Optimization of DRAM based PIM Architecture for Energy-Efficient Deep Neural Network Training

Deep Neural Network (DNN) training consumes high-energy. On the other hand, DNNs deployed on edge devices demand very high-energy efficiency. In this context, Processing-in-Memory (PIM) is an emerging compute paradigm that bridges the memory-computation gap to improve the energy-efficiency. DRAMs are one such memory type employed for designing energy-efficient PIM architectures for DNN training. One of the major issues of DRAM-PIM architectures designed for DNN training is the high number of internal data accesses within a bank between the memory arrays and the PIM computation units (e.g. 51% more than inference).
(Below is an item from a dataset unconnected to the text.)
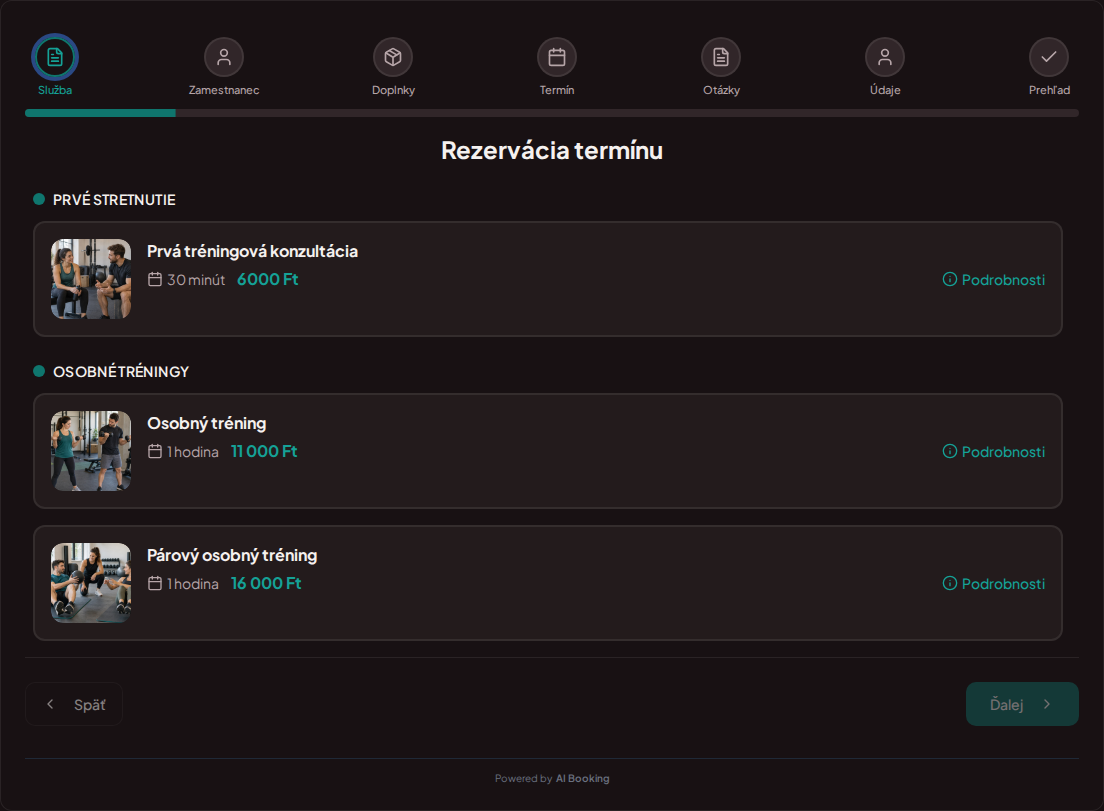Pick the Párový osobný tréning service card
Viewport: 1104px width, 811px height.
(x=548, y=583)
These internal data accesses in the state-of-the-art DRAM PIM architectures consume very high energy compared to computation units. Hence, it is important to reduce the internal data access energy within the DRAM bank for further improving the energy efficiency of DRAM-PIM architectures. We present three novel optimizations that together reduce the internal data access energy up to 81.54%. Our first optimization modifies the bank data access circuit to enable partial accesses of data instead of the conventional fixed granularity accesses, thereby exploiting the available sparsity during training. The second optimization is to have a dedicated low-energy region within the DRAM bank that has low capacitive load of global wires and shorter data movement. Finally, we propose a 12-bit high dynamic range floating-point format called TinyFloat that reduces the total number of data access energy by 20% compared to IEEE 754 half and single precision.